Record set -
┄┄┄┄┄┄┄┄┄┄┄┄┄┄┄┄┄┄┄┄

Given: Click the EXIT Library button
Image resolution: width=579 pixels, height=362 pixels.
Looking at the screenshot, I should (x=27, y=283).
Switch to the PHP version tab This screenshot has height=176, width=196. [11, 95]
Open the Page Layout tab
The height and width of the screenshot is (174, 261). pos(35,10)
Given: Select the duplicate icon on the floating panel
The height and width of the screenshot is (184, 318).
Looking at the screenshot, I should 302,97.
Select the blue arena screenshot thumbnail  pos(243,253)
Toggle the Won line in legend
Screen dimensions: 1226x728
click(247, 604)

┄┄┄┄┄┄┄┄┄┄┄┄┄┄┄┄┄┄┄┄

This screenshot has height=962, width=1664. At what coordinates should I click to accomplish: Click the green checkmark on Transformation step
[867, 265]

┄┄┄┄┄┄┄┄┄┄┄┄┄┄┄┄┄┄┄┄

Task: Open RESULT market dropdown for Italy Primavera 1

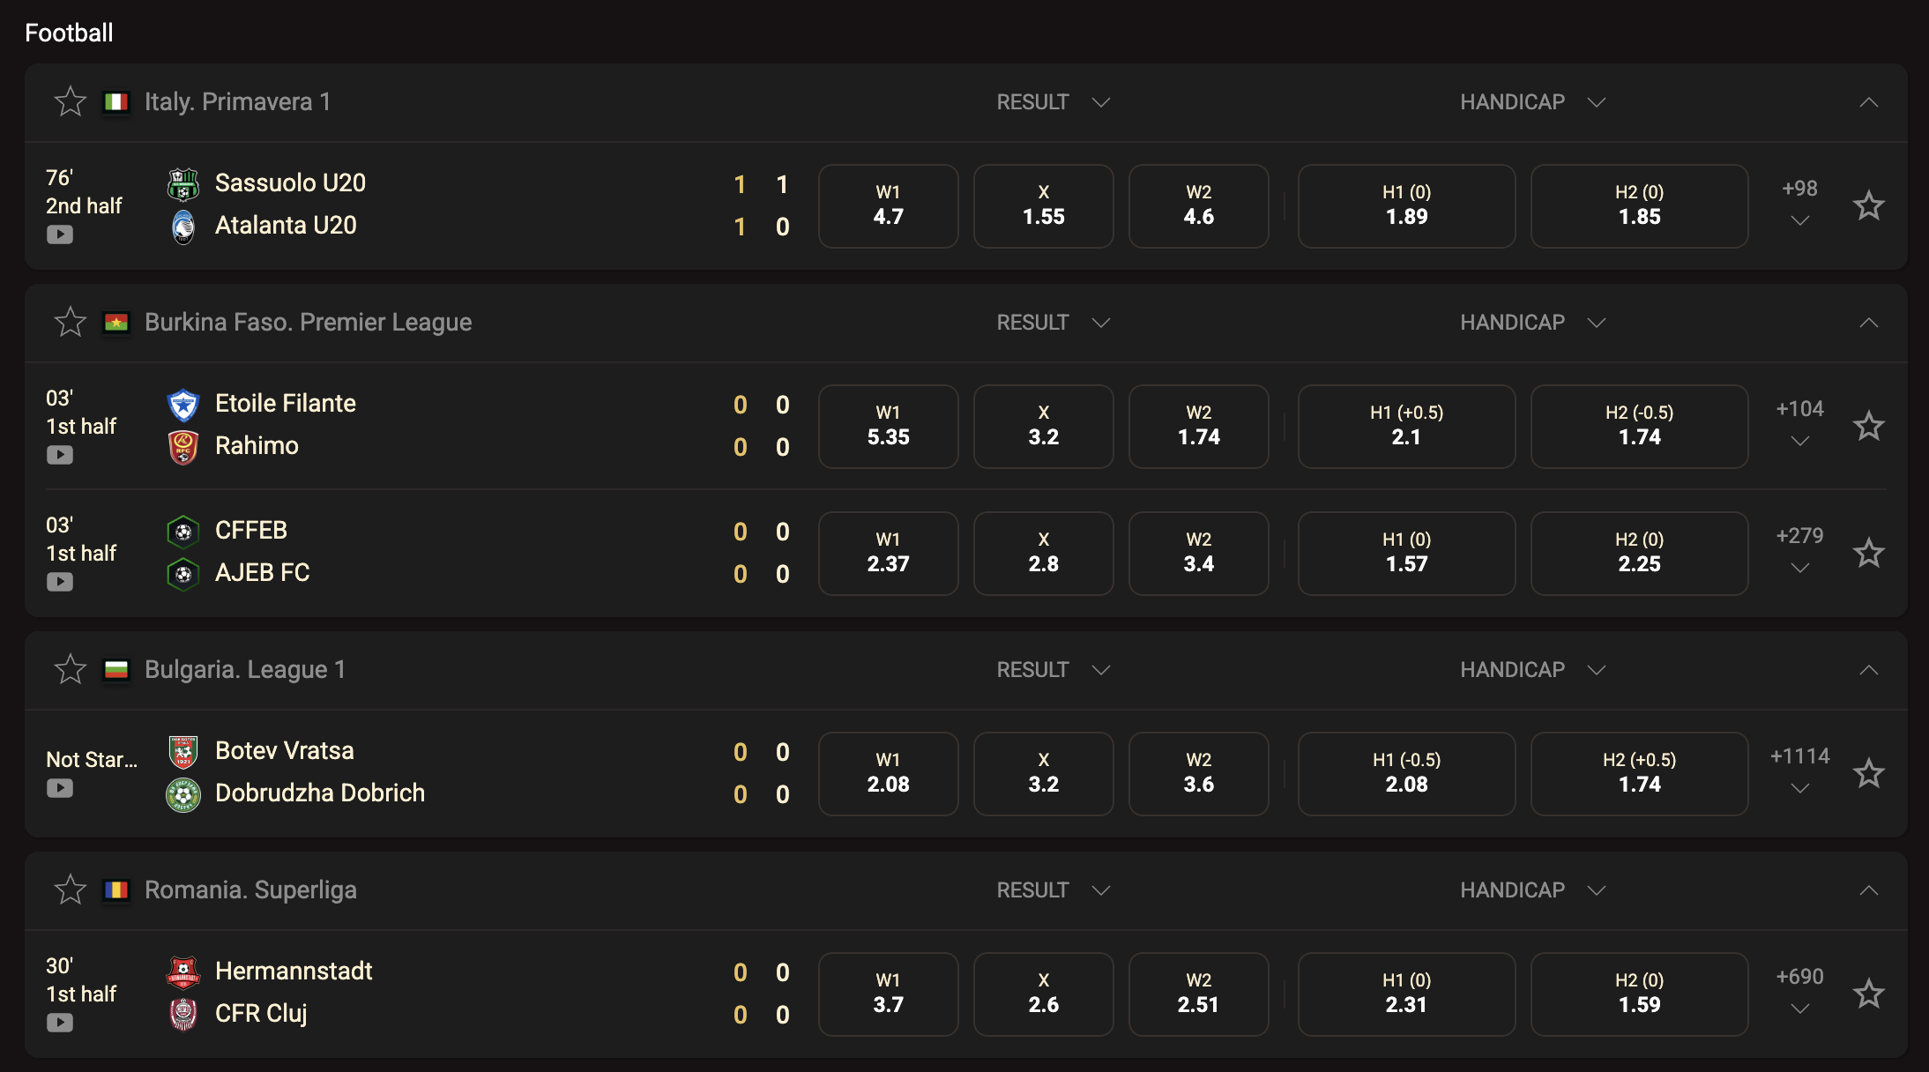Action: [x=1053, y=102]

┄┄┄┄┄┄┄┄┄┄┄┄┄┄┄┄┄┄┄┄

Arrange the data from the line containing "Given: Click the EXIT Library button" through the line containing "click(247, 604)", both included, as a Markdown table with the columns Row and Line. Give one numbered row per line and leave out any blank lines.

Written answer -
| Row | Line |
|---|---|
| 1 | Given: Click the EXIT Library button |
| 2 | Image resolution: width=579 pixels, height=362 pixels. |
| 3 | Looking at the screenshot, I should (x=27, y=283). |
| 4 | Switch to the PHP version tab This screenshot has height=176, width=196. [11, 95] |
| 5 | Open the Page Layout tab |
| 6 | The height and width of the screenshot is (174, 261). pos(35,10) |
| 7 | Given: Select the duplicate icon on the floating panel |
| 8 | The height and width of the screenshot is (184, 318). |
| 9 | Looking at the screenshot, I should 302,97. |
| 10 | Select the blue arena screenshot thumbnail  pos(243,253) |
| 11 | Toggle the Won line in legend |
| 12 | Screen dimensions: 1226x728 |
| 13 | click(247, 604) |